### EXERCISE OBJECTIVE
Whatever the records hold, copy it exactly and completely.
↓
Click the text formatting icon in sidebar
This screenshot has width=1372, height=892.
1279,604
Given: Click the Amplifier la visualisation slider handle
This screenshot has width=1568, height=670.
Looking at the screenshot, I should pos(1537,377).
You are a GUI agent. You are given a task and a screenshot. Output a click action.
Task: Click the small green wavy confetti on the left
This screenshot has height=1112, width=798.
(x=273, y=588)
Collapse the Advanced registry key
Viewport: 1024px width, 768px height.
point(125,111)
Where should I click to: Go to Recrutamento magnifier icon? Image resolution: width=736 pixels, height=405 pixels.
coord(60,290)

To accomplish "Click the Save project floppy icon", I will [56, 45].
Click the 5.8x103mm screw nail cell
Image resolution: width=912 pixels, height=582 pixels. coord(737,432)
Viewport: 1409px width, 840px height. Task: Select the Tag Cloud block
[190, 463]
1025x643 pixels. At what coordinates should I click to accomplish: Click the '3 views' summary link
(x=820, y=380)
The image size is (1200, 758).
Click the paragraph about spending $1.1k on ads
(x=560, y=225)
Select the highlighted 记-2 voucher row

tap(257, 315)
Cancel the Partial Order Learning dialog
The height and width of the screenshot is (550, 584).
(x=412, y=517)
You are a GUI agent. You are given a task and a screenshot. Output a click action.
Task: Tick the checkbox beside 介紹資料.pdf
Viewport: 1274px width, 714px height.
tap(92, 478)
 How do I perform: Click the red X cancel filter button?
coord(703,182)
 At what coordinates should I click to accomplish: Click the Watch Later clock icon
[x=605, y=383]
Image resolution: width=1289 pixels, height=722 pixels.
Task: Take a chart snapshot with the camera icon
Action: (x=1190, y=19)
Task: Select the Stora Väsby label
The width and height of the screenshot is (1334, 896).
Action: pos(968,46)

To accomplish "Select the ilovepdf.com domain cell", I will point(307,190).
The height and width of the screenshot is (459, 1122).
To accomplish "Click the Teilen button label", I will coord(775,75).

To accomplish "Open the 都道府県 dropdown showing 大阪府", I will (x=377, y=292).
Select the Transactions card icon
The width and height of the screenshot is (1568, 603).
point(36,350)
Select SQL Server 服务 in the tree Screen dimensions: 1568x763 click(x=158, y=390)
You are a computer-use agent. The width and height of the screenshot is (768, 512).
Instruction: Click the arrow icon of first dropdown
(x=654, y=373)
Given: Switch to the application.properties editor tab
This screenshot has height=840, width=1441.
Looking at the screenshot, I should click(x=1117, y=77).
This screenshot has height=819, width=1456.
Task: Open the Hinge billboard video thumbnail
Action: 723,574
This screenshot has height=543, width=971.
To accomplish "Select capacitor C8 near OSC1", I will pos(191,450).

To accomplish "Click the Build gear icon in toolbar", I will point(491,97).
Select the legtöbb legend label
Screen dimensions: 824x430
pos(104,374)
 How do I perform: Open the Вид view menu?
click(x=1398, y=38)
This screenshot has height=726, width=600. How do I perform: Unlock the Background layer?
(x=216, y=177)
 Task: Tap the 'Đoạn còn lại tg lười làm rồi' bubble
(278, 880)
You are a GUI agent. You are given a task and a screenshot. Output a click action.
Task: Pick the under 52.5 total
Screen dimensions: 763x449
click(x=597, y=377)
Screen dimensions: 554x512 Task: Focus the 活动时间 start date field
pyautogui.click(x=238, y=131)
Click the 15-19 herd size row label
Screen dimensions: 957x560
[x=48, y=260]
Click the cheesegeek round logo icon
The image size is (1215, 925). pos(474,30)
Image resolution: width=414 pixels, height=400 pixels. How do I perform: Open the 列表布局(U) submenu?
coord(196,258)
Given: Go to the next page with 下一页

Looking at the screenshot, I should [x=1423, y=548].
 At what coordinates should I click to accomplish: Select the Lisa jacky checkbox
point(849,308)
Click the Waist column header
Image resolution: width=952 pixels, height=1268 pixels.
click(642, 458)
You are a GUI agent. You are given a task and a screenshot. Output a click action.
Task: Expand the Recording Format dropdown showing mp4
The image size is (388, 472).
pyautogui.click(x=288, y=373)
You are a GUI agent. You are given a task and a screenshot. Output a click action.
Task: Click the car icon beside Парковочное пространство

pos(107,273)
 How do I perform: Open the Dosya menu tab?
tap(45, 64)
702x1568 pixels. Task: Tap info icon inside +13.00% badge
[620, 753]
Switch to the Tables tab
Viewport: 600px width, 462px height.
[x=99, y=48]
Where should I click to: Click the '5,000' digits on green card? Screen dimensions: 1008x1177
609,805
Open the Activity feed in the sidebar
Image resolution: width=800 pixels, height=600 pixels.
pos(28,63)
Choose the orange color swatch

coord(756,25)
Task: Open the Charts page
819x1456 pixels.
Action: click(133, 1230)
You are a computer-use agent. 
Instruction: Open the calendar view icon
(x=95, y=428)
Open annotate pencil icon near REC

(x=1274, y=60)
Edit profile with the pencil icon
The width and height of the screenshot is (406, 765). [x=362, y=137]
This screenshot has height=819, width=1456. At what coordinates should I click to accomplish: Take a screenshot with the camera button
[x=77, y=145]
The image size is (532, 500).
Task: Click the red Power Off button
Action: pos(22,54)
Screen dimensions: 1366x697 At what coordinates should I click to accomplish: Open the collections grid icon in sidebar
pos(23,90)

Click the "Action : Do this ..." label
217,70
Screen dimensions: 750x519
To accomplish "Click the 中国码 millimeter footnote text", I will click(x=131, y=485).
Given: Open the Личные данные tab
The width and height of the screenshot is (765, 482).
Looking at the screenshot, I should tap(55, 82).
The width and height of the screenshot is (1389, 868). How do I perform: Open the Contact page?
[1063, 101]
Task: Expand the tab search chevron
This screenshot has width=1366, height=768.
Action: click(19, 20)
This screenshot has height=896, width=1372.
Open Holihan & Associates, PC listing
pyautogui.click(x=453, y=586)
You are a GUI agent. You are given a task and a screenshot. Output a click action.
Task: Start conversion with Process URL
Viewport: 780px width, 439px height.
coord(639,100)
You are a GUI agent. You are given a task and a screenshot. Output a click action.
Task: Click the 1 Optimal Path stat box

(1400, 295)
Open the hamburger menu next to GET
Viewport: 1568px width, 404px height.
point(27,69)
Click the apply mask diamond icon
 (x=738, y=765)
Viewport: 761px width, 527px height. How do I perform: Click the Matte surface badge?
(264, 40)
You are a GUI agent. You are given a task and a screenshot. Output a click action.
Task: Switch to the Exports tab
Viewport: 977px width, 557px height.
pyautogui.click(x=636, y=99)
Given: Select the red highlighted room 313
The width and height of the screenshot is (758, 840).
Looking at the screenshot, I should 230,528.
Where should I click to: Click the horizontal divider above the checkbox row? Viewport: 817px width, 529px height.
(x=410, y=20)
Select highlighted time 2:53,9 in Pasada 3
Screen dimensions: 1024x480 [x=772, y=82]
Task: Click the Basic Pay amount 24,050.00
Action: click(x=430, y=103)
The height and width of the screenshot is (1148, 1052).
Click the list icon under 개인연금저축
↑
### PROBLEM SOLUTION
Click the text formatting icon in sidebar
This screenshot has width=1372, height=892.
1279,604
Given: Click the Amplifier la visualisation slider handle
This screenshot has width=1568, height=670.
Looking at the screenshot, I should pos(1537,377).
You are a GUI agent. You are given a task and a screenshot. Output a click action.
Task: Click the small green wavy confetti on the left
This screenshot has height=1112, width=798.
(x=273, y=588)
Collapse the Advanced registry key
Viewport: 1024px width, 768px height.
point(125,111)
Where should I click to: Go to Recrutamento magnifier icon? Image resolution: width=736 pixels, height=405 pixels.
coord(60,290)

To accomplish "Click the Save project floppy icon", I will [56, 45].
Click the 5.8x103mm screw nail cell
Image resolution: width=912 pixels, height=582 pixels. coord(737,432)
Viewport: 1409px width, 840px height. Task: Select the Tag Cloud block
[190, 463]
1025x643 pixels. At what coordinates should I click to accomplish: Click the '3 views' summary link
(x=820, y=380)
The image size is (1200, 758).
Click the paragraph about spending $1.1k on ads
(x=560, y=225)
Select the highlighted 记-2 voucher row

tap(257, 315)
Cancel the Partial Order Learning dialog
The height and width of the screenshot is (550, 584).
(x=412, y=517)
You are a GUI agent. You are given a task and a screenshot. Output a click action.
Task: Tick the checkbox beside 介紹資料.pdf
Viewport: 1274px width, 714px height.
tap(92, 478)
 How do I perform: Click the red X cancel filter button?
coord(703,182)
 At what coordinates should I click to accomplish: Click the Watch Later clock icon
[x=605, y=383]
Image resolution: width=1289 pixels, height=722 pixels.
Task: Take a chart snapshot with the camera icon
Action: (x=1190, y=19)
Task: Select the Stora Väsby label
The width and height of the screenshot is (1334, 896).
Action: pos(968,46)

To accomplish "Select the ilovepdf.com domain cell", I will point(307,190).
The height and width of the screenshot is (459, 1122).
To accomplish "Click the Teilen button label", I will coord(775,75).

To accomplish "Open the 都道府県 dropdown showing 大阪府", I will (x=377, y=292).
Select the Transactions card icon
The width and height of the screenshot is (1568, 603).
point(36,350)
Select SQL Server 服务 in the tree Screen dimensions: 1568x763 click(x=158, y=390)
You are a computer-use agent. The width and height of the screenshot is (768, 512).
Instruction: Click the arrow icon of first dropdown
(x=654, y=373)
Given: Switch to the application.properties editor tab
This screenshot has height=840, width=1441.
Looking at the screenshot, I should click(x=1117, y=77).
This screenshot has height=819, width=1456.
Task: Open the Hinge billboard video thumbnail
Action: 723,574
This screenshot has height=543, width=971.
To accomplish "Select capacitor C8 near OSC1", I will pos(191,450).

To accomplish "Click the Build gear icon in toolbar", I will point(491,97).
Select the legtöbb legend label
Screen dimensions: 824x430
pos(104,374)
 How do I perform: Open the Вид view menu?
click(x=1398, y=38)
This screenshot has height=726, width=600. How do I perform: Unlock the Background layer?
(x=216, y=177)
 Task: Tap the 'Đoạn còn lại tg lười làm rồi' bubble
(278, 880)
You are a GUI agent. You are given a task and a screenshot. Output a click action.
Task: Pick the under 52.5 total
Screen dimensions: 763x449
click(x=597, y=377)
Screen dimensions: 554x512 Task: Focus the 活动时间 start date field
pyautogui.click(x=238, y=131)
Click the 15-19 herd size row label
Screen dimensions: 957x560
[x=48, y=260]
Click the cheesegeek round logo icon
The image size is (1215, 925). pos(474,30)
Image resolution: width=414 pixels, height=400 pixels. How do I perform: Open the 列表布局(U) submenu?
coord(196,258)
Given: Go to the next page with 下一页

Looking at the screenshot, I should [x=1423, y=548].
 At what coordinates should I click to accomplish: Select the Lisa jacky checkbox
point(849,308)
Click the Waist column header
Image resolution: width=952 pixels, height=1268 pixels.
click(642, 458)
You are a GUI agent. You are given a task and a screenshot. Output a click action.
Task: Expand the Recording Format dropdown showing mp4
The image size is (388, 472).
pyautogui.click(x=288, y=373)
You are a GUI agent. You are given a task and a screenshot. Output a click action.
Task: Click the car icon beside Парковочное пространство

pos(107,273)
 How do I perform: Open the Dosya menu tab?
tap(45, 64)
702x1568 pixels. Task: Tap info icon inside +13.00% badge
[620, 753]
Switch to the Tables tab
Viewport: 600px width, 462px height.
[x=99, y=48]
Where should I click to: Click the '5,000' digits on green card? Screen dimensions: 1008x1177
609,805
Open the Activity feed in the sidebar
Image resolution: width=800 pixels, height=600 pixels.
pos(28,63)
Choose the orange color swatch

coord(756,25)
Task: Open the Charts page
819x1456 pixels.
Action: click(133, 1230)
You are a computer-use agent. 
Instruction: Open the calendar view icon
(x=95, y=428)
Open annotate pencil icon near REC

(x=1274, y=60)
Edit profile with the pencil icon
The width and height of the screenshot is (406, 765). [x=362, y=137]
This screenshot has height=819, width=1456. At what coordinates should I click to accomplish: Take a screenshot with the camera button
[x=77, y=145]
The image size is (532, 500).
Task: Click the red Power Off button
Action: pos(22,54)
Screen dimensions: 1366x697 At what coordinates should I click to accomplish: Open the collections grid icon in sidebar
pos(23,90)

Click the "Action : Do this ..." label
217,70
Screen dimensions: 750x519
To accomplish "Click the 中国码 millimeter footnote text", I will click(x=131, y=485).
Given: Open the Личные данные tab
The width and height of the screenshot is (765, 482).
Looking at the screenshot, I should tap(55, 82).
The width and height of the screenshot is (1389, 868). How do I perform: Open the Contact page?
[1063, 101]
Task: Expand the tab search chevron
This screenshot has width=1366, height=768.
Action: click(19, 20)
This screenshot has height=896, width=1372.
Open Holihan & Associates, PC listing
pyautogui.click(x=453, y=586)
You are a GUI agent. You are given a task and a screenshot. Output a click action.
Task: Start conversion with Process URL
Viewport: 780px width, 439px height.
coord(639,100)
You are a GUI agent. You are given a task and a screenshot. Output a click action.
Task: Click the 1 Optimal Path stat box

(1400, 295)
Open the hamburger menu next to GET
Viewport: 1568px width, 404px height.
point(27,69)
Click the apply mask diamond icon
 (x=738, y=765)
Viewport: 761px width, 527px height. How do I perform: Click the Matte surface badge?
(264, 40)
You are a GUI agent. You are given a task and a screenshot. Output a click action.
Task: Switch to the Exports tab
Viewport: 977px width, 557px height.
pyautogui.click(x=636, y=99)
Given: Select the red highlighted room 313
The width and height of the screenshot is (758, 840).
Looking at the screenshot, I should 230,528.
Where should I click to: Click the horizontal divider above the checkbox row? Viewport: 817px width, 529px height.
(x=410, y=20)
Select highlighted time 2:53,9 in Pasada 3
Screen dimensions: 1024x480 [x=772, y=82]
Task: Click the Basic Pay amount 24,050.00
Action: click(x=430, y=103)
The height and width of the screenshot is (1148, 1052).
Click the list icon under 개인연금저축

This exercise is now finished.